I read the first word and was hooked'. Staff read well-chosen books to the children every day. As a result, pupils develop a love of reading and are confident, fluent readers.

Children in Reception start to learn phonics as soon as they start school. There is a consistent approach to the delivery of the phonics curriculum. Leaders make sure that children who struggle to learn phonics get extra support to help them catch up with their classmates.

Staff are well trained in the school's approach to teaching the phonics curriculum. This helps children in the early years and pupils in key stage 1 to achieve well.

Pupils with special educational needs and/or disabilities are identified early.
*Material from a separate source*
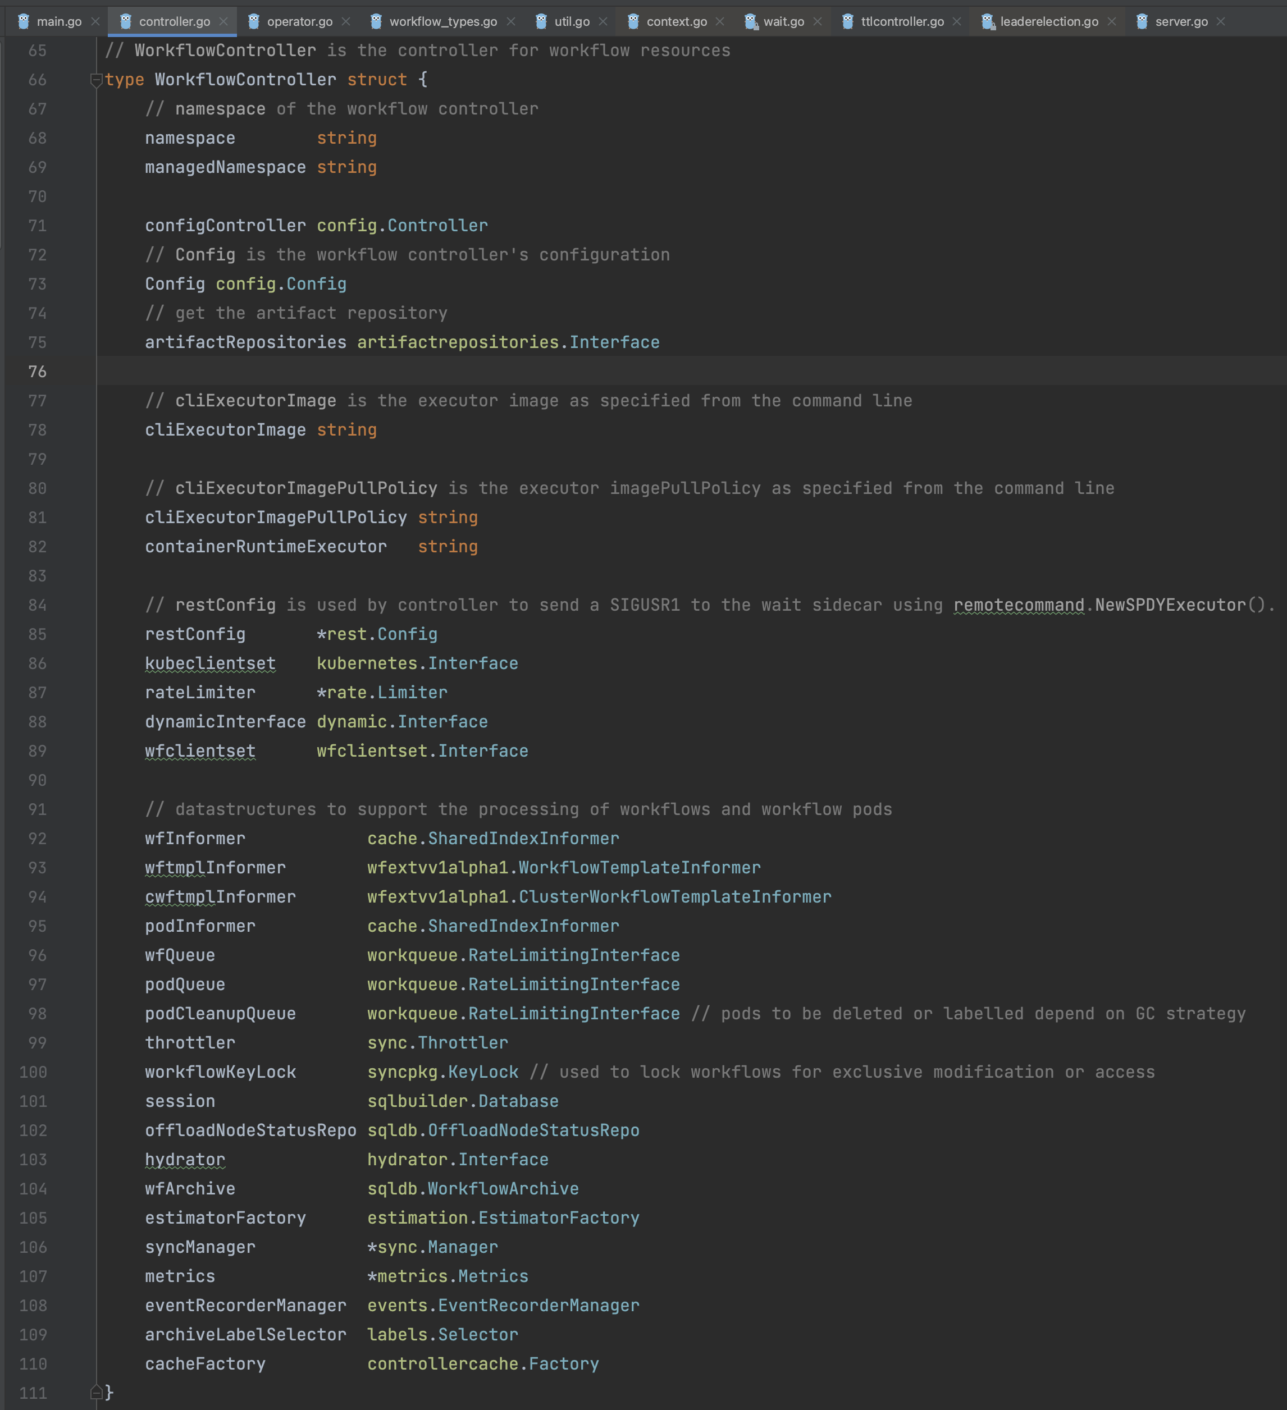Viewport: 1287px width, 1410px height.
Task: Open the workflow_types.go tab
Action: point(442,22)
Staff support pupils to access the same curriculum as their classmates. Well-trained teaching assistants also offer effective support in class when needed.

Pupils' behaviour across the school is exceptional.
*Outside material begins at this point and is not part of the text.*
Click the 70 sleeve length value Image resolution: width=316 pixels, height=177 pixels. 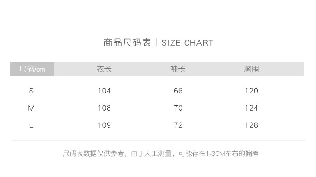[x=178, y=108]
Break times are harmonious and pupils of all ages play well together. Activities such as skipping and football keep both boys and girls engaged.

Children in the early years quickly develop strong and respectful relationships with their friends and adults.

They adapt quickly to the high expectations that leaders have of their learning and behaviour. Children understand and follow the school's routines.

Leaders carefully plan pupils' wider development.

Trips and residential visits are well thought out to build up pupils' knowledge, skills and character over time. Pupils proudly take on additional responsibilities, such as being a school councillor or a house captain, or looking after younger children in the early years. Pupils know that their opinions are valued by school leaders.

For example, they asked for more swimming opportunities, so leaders hired a full-size portable swimming pool for the playground. This allowed all pupils from Nursery to Year 6 to receive an intensive course of swimming lessons.

Governors are proud to work with the school and want the best for all pupils.

They use school priorities to inform their visits. Governors have a clear understanding of curriculum developments and challenge leaders to ensure that new initiatives are having a positive impact on pupils.

Staff said that leaders are mindful of workload and well-being.

They said they are well supported and are proud to work at the school.

Parents are very positive about the school. They appreciate the care and support their children receive.


The arrangements for safeguarding are effective.

Leaders ensure that staff receive regular training, so they can spot the signs that a child may be suffering from, or is at risk of harm.

Leaders know families well and understand the difficulties they may face.

Leaders work closely with external agencies to ensure that families get the support they need.

Through the curriculum, pupils learn how to keep themselves safe. Pupils shared how, before the holidays, they were reminded about the dangers associated with rivers, strangers and building sites.

Pupils learn how to keep safe online. They said they feel safe and happy in school.

What does the school need to do to improve?

(Information for the school and appropriate authority)

• At times, ongoing assessment is not used effectively to ensure that pupils build on what they already know.

This means that, at times, pupils do not achieve as well as they should. Leaders need to ensure that staff duse assessment to identify precisely what pupils know and remember, and then adapt the curriculum accordingly.


When we have judged a school to be good, we will then normally go into the school about once every four years to confirm that the school remains good.

This is called an ungraded inspection and it is carried out under section 8 of the Education Act 2005. We do not give graded judgements on an ungraded inspection. However, if we find evidence that a school would now receive a higher or lower grade, then the next inspection will be a graded inspection, which is carried out under section 5 of the Act.

Usually this is within one to two years of the date of the ungraded inspection. If we have serious concerns about safeguarding, behaviour or the quality of education, we will deem the ungraded inspection a graded inspection immediately.

This is the second ungraded inspection since we judged the school to be good in October 2012.